JUAN ÁNGEL LÓPEZ MIRANDA, président du plus grand « asentamiento » au Bajo Aguán, "El Asentamiento Marañones" avec 1500 familles. Il fut assassiné le 13 Novembre 2014.

Le Honduras 10 années après le coup d’Etat le peuple ne supporte plus la domination nationale et l’ingérence impérialiste

C’est un résumé de deux articles de Dick Emanuelson parus en juin sur Tele Sur

Le parti de gauche LIBRE, créé en 2013, a gagné deux élections, mais malgré les protestations massives, la fraude a empêché que cela soit reconnu. Depuis lors, en 2015 une nouvelle force politique s’est ajoutée, celle des étudiants de l’Université (UNAH). 30 000 ont envahi les rues pour manifester et demander la démocratie à l’intérieur de l’université, la gratuité et une meilleure qualité de l’enseignement.

À présent, la « Plateforme pour la défense de la santé et de l’éducation publique » a pris de l’ampleur et demande un changement de régime.
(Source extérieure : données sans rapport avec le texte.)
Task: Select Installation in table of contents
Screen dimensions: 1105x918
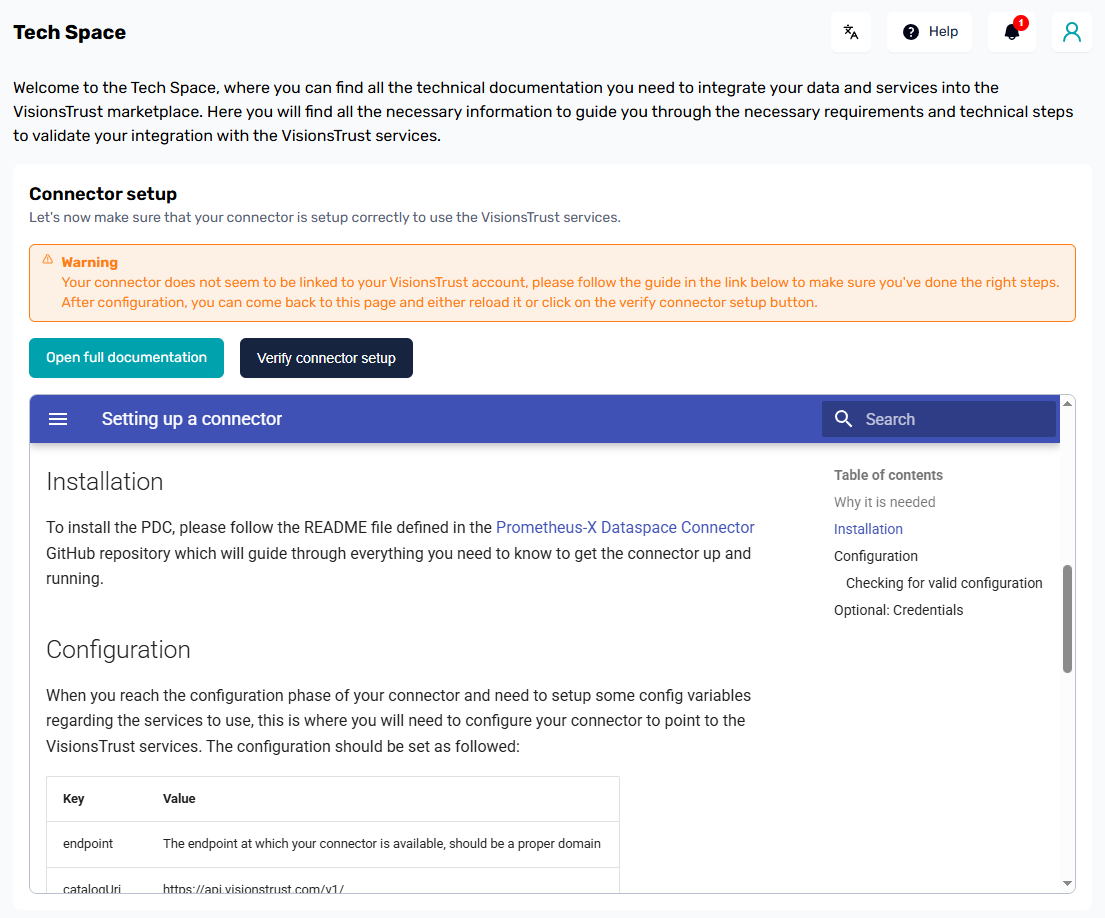Action: pos(868,529)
Les derniers jours, surtout après le 19 juin, des blocages de routes ont commencé. Des policiers, surtout ceux des forces spéciales, ont refusé de réprimer et se sont déclarés en grève. Pour autant, ils n’ont pas toujours eu la sympathie du peuple car après des arrangements avec le gouvernement, la répression reprend souvent.
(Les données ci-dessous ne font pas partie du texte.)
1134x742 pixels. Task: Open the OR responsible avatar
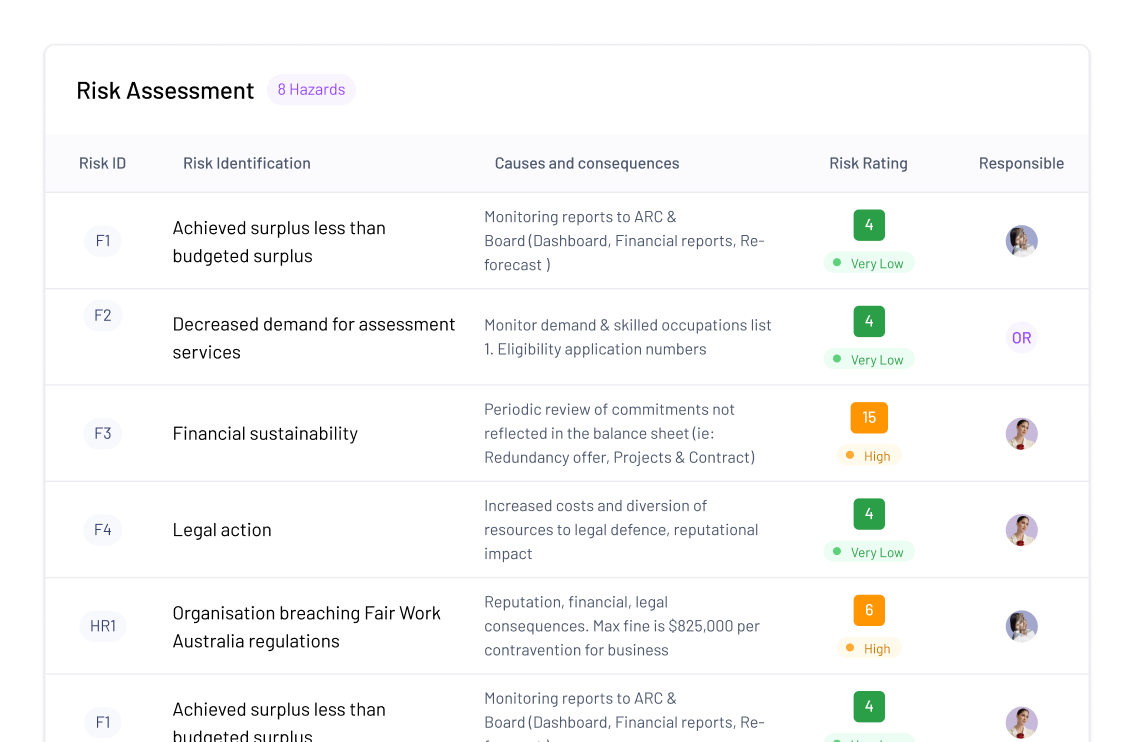(1021, 338)
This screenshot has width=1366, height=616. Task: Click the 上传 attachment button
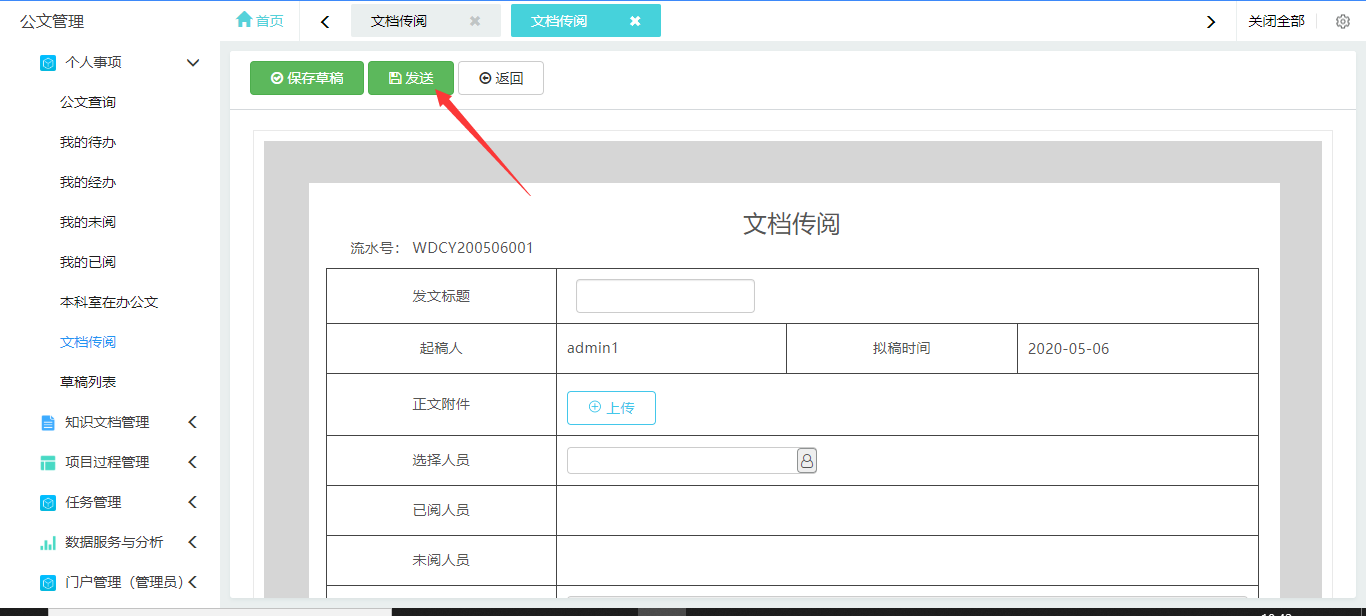tap(611, 408)

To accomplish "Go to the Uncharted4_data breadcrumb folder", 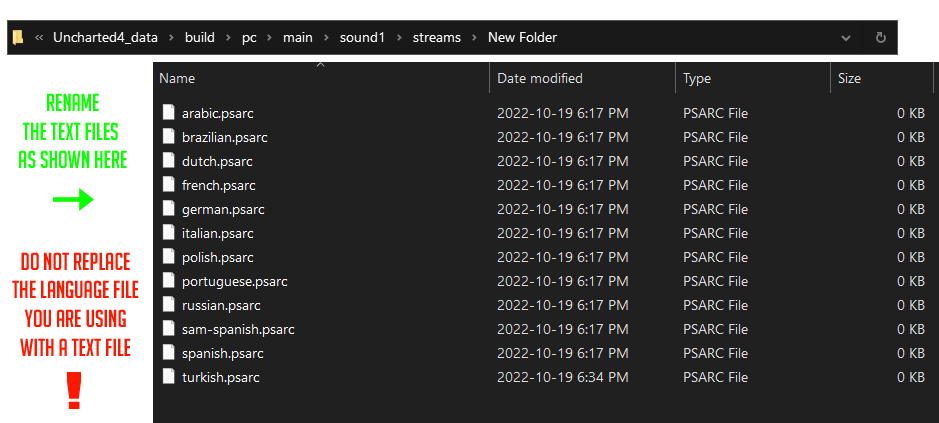I will pos(105,37).
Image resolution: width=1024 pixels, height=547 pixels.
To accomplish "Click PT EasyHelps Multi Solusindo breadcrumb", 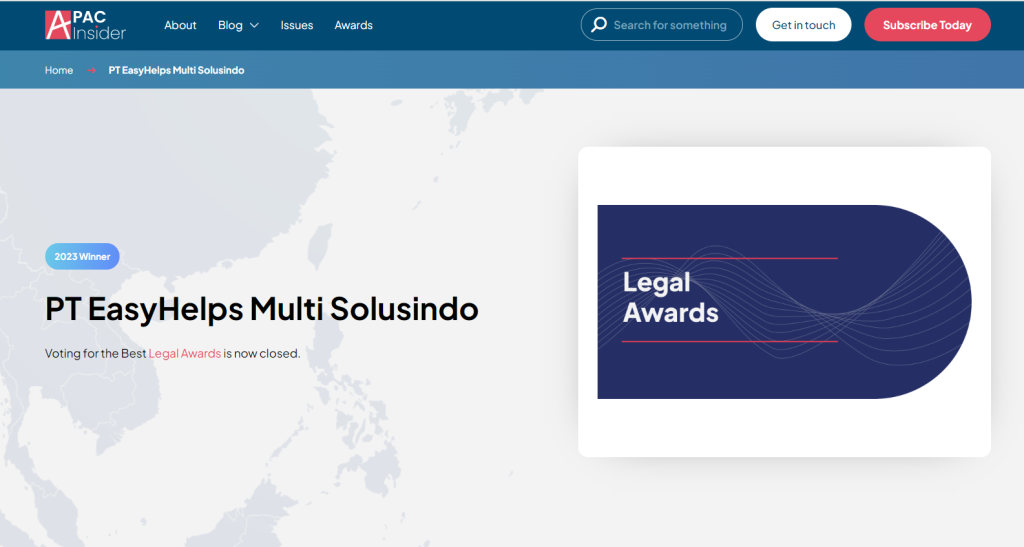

Le modèle de développement est dominé par la bourgeoisie nationale. Elle n’a pas de projet et reste soumise aux groupes oligarques, surtout financiers, c’est à dire les banquiers liés au narcotrafic, aux Etats-Unis et au « Comando Sur » (Commandement Militaire Sud) qui est, en réalité, le principal narcotrafiquant de la région. La situation est telle que les commerçants et industriels historiques du pays sont à présent dans une position presque révolutionnaire. Eduardo Facusé est l’un d’eux et il a annoncé sur Twitter qu’il se considère désormais comme « nangara » (communiste au Honduras). Ainsi on voit des gens les plus à droite passer dans les rangs de la gauche parce qu’ils souhaitent un projet de développement national authentique. Vitalino Alvarez, un vétéran de la lutte paysanne depuis les années 8O dans le Bajo Aguan raconte que 150 compagnons qui ont lutté pour la terre ont été tués depuis le coup d’Etat. Lui-même a échappé miraculeusement à 4 attentats. La région de la côte nord de Colon est totalement militarisée depuis le coup d’Etat au service de trois propriétaires et agroindustriels. A eux trois, ils possèdent 90 000 hectares semés de palme africaine. Les paysans disent qu’ils ont formé des groupes paramilitaires composés de Colombiens et d’Israéliens, la présence de ces derniers se régularisant avec la construction d’une base par l’Etat d’Israël en terre hondurienne.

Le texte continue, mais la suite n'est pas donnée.